(SOURCE DATA Opens)

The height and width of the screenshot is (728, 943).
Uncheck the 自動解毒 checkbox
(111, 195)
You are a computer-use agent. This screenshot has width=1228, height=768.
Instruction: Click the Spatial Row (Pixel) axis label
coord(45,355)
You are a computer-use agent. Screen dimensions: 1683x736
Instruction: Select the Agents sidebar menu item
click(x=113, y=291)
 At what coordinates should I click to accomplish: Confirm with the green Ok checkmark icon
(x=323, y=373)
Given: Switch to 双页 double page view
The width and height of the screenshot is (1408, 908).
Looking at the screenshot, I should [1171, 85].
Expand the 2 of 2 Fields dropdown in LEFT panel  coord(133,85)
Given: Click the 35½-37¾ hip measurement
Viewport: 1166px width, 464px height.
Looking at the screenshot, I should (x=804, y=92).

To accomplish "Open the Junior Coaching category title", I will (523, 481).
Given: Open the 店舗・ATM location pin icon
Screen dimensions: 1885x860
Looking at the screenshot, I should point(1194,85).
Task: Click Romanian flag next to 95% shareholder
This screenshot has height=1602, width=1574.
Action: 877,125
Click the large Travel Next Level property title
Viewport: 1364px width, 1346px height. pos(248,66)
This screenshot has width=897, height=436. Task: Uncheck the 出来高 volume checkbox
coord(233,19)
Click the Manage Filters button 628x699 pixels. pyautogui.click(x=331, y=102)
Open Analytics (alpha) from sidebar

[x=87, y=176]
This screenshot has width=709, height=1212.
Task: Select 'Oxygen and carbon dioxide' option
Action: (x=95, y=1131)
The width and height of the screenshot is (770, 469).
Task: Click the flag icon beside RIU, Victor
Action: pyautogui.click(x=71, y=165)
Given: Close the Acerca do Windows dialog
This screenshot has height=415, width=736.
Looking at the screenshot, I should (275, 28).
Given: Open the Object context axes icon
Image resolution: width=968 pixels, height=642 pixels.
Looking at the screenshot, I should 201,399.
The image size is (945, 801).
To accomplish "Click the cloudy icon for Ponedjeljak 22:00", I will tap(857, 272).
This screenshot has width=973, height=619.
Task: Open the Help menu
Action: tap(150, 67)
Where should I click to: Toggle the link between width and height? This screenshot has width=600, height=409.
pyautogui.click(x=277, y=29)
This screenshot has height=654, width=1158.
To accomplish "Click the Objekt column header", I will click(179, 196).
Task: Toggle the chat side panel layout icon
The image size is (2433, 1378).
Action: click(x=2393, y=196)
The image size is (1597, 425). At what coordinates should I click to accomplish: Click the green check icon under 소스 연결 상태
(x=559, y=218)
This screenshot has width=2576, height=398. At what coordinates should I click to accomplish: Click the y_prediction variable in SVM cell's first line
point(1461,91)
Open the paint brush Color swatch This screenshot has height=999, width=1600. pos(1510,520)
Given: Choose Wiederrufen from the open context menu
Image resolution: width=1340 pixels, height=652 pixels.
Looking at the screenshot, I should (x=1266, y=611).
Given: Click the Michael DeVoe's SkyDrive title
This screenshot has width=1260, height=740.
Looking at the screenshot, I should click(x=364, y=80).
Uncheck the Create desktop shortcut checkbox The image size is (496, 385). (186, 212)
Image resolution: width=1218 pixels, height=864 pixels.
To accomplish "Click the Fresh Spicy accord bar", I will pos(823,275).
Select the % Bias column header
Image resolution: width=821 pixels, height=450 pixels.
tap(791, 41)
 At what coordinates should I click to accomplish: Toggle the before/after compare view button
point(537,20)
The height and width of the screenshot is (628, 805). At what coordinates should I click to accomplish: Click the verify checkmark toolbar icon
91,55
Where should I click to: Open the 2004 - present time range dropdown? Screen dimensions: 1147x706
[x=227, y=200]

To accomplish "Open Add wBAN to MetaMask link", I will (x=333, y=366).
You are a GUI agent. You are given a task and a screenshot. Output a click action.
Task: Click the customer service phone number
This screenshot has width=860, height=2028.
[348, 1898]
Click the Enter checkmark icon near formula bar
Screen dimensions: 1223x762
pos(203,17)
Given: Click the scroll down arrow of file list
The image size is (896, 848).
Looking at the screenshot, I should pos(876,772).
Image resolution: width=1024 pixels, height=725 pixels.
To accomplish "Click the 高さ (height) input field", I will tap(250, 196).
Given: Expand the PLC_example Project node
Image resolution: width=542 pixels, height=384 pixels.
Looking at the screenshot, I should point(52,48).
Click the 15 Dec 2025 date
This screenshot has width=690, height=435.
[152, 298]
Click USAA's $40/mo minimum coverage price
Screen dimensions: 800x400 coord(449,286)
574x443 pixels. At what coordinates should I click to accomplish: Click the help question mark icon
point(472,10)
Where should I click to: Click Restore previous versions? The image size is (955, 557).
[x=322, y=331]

(SOURCE DATA Closes)

**PROBLEM:**
Reprint the complete listing exactly.

**ANSWER:**
The height and width of the screenshot is (728, 943).
Uncheck the 自動解毒 checkbox
(111, 195)
You are a computer-use agent. This screenshot has width=1228, height=768.
Instruction: Click the Spatial Row (Pixel) axis label
coord(45,355)
You are a computer-use agent. Screen dimensions: 1683x736
Instruction: Select the Agents sidebar menu item
click(x=113, y=291)
 At what coordinates should I click to accomplish: Confirm with the green Ok checkmark icon
(x=323, y=373)
Given: Switch to 双页 double page view
The width and height of the screenshot is (1408, 908).
Looking at the screenshot, I should [1171, 85].
Expand the 2 of 2 Fields dropdown in LEFT panel  coord(133,85)
Given: Click the 35½-37¾ hip measurement
Viewport: 1166px width, 464px height.
Looking at the screenshot, I should (x=804, y=92).

To accomplish "Open the Junior Coaching category title", I will (523, 481).
Given: Open the 店舗・ATM location pin icon
Screen dimensions: 1885x860
Looking at the screenshot, I should point(1194,85).
Task: Click Romanian flag next to 95% shareholder
This screenshot has height=1602, width=1574.
Action: 877,125
Click the large Travel Next Level property title
Viewport: 1364px width, 1346px height. pos(248,66)
This screenshot has width=897, height=436. Task: Uncheck the 出来高 volume checkbox
coord(233,19)
Click the Manage Filters button 628x699 pixels. pyautogui.click(x=331, y=102)
Open Analytics (alpha) from sidebar

[x=87, y=176]
This screenshot has width=709, height=1212.
Task: Select 'Oxygen and carbon dioxide' option
Action: (x=95, y=1131)
The width and height of the screenshot is (770, 469).
Task: Click the flag icon beside RIU, Victor
Action: pyautogui.click(x=71, y=165)
Given: Close the Acerca do Windows dialog
This screenshot has height=415, width=736.
Looking at the screenshot, I should (275, 28).
Given: Open the Object context axes icon
Image resolution: width=968 pixels, height=642 pixels.
Looking at the screenshot, I should 201,399.
The image size is (945, 801).
To accomplish "Click the cloudy icon for Ponedjeljak 22:00", I will tap(857, 272).
This screenshot has width=973, height=619.
Task: Open the Help menu
Action: tap(150, 67)
Where should I click to: Toggle the link between width and height? This screenshot has width=600, height=409.
pyautogui.click(x=277, y=29)
This screenshot has height=654, width=1158.
To accomplish "Click the Objekt column header", I will click(179, 196).
Task: Toggle the chat side panel layout icon
The image size is (2433, 1378).
Action: click(x=2393, y=196)
The image size is (1597, 425). At what coordinates should I click to accomplish: Click the green check icon under 소스 연결 상태
(x=559, y=218)
This screenshot has width=2576, height=398. At what coordinates should I click to accomplish: Click the y_prediction variable in SVM cell's first line
point(1461,91)
Open the paint brush Color swatch This screenshot has height=999, width=1600. pos(1510,520)
Given: Choose Wiederrufen from the open context menu
Image resolution: width=1340 pixels, height=652 pixels.
Looking at the screenshot, I should (x=1266, y=611).
Given: Click the Michael DeVoe's SkyDrive title
This screenshot has width=1260, height=740.
Looking at the screenshot, I should click(x=364, y=80).
Uncheck the Create desktop shortcut checkbox The image size is (496, 385). (186, 212)
Image resolution: width=1218 pixels, height=864 pixels.
To accomplish "Click the Fresh Spicy accord bar", I will pos(823,275).
Select the % Bias column header
Image resolution: width=821 pixels, height=450 pixels.
tap(791, 41)
 At what coordinates should I click to accomplish: Toggle the before/after compare view button
point(537,20)
The height and width of the screenshot is (628, 805). At what coordinates should I click to accomplish: Click the verify checkmark toolbar icon
91,55
Where should I click to: Open the 2004 - present time range dropdown? Screen dimensions: 1147x706
[x=227, y=200]

To accomplish "Open Add wBAN to MetaMask link", I will (x=333, y=366).
You are a GUI agent. You are given a task and a screenshot. Output a click action.
Task: Click the customer service phone number
This screenshot has width=860, height=2028.
[348, 1898]
Click the Enter checkmark icon near formula bar
Screen dimensions: 1223x762
pos(203,17)
Given: Click the scroll down arrow of file list
The image size is (896, 848).
Looking at the screenshot, I should pos(876,772).
Image resolution: width=1024 pixels, height=725 pixels.
To accomplish "Click the 高さ (height) input field", I will tap(250, 196).
Given: Expand the PLC_example Project node
Image resolution: width=542 pixels, height=384 pixels.
Looking at the screenshot, I should point(52,48).
Click the 15 Dec 2025 date
This screenshot has width=690, height=435.
[152, 298]
Click USAA's $40/mo minimum coverage price
Screen dimensions: 800x400 coord(449,286)
574x443 pixels. At what coordinates should I click to accomplish: Click the help question mark icon
point(472,10)
Where should I click to: Click Restore previous versions? The image size is (955, 557).
[x=322, y=331]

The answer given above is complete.